(EXTRACTED ENTRIES)
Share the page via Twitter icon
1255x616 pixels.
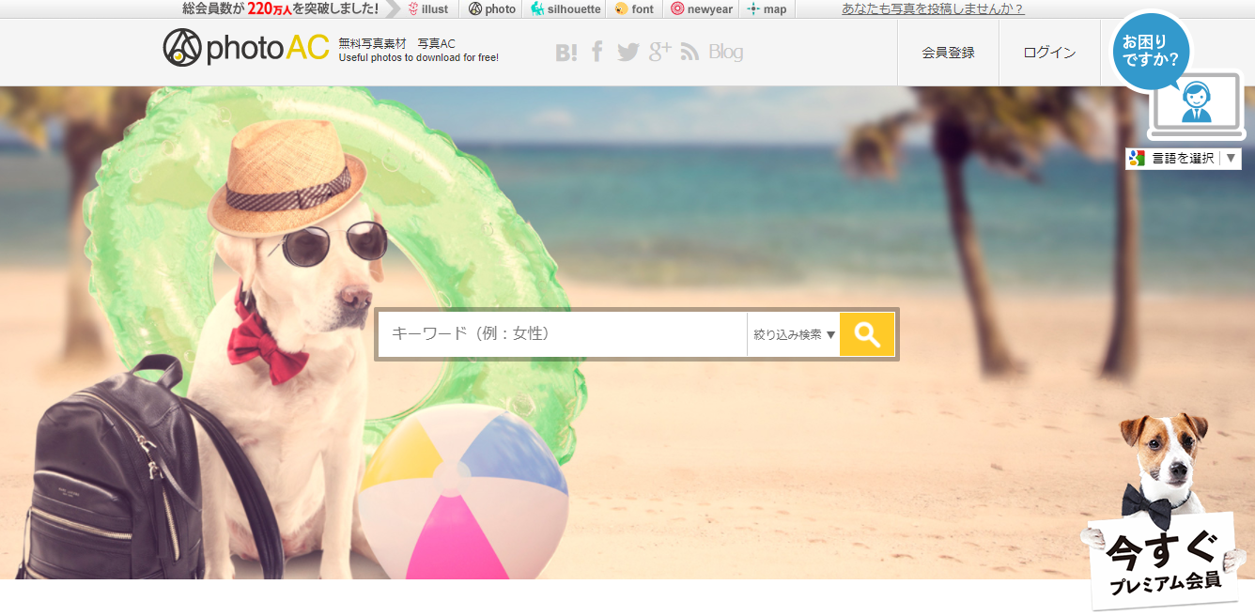click(628, 53)
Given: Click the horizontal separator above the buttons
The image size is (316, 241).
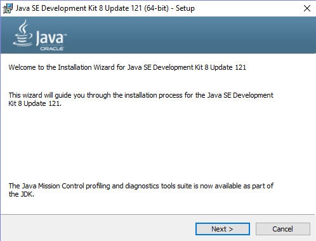Looking at the screenshot, I should [x=158, y=215].
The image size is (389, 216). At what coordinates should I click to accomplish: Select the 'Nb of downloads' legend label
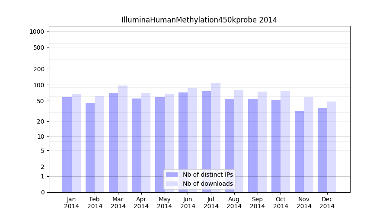pos(207,184)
(End EXTRACTED ENTRIES)
■ TO DO
What is needed is a word-for-word copy of the lines from the one containing "Given: Click the" through the final line of the records above, both included, with the pictures left out.

■ REPLY TO THE TASK
Given: Click the horizontal separator above the buttons
The image size is (316, 241).
Looking at the screenshot, I should [x=158, y=215].
The image size is (389, 216). At what coordinates should I click to accomplish: Select the 'Nb of downloads' legend label
pos(207,184)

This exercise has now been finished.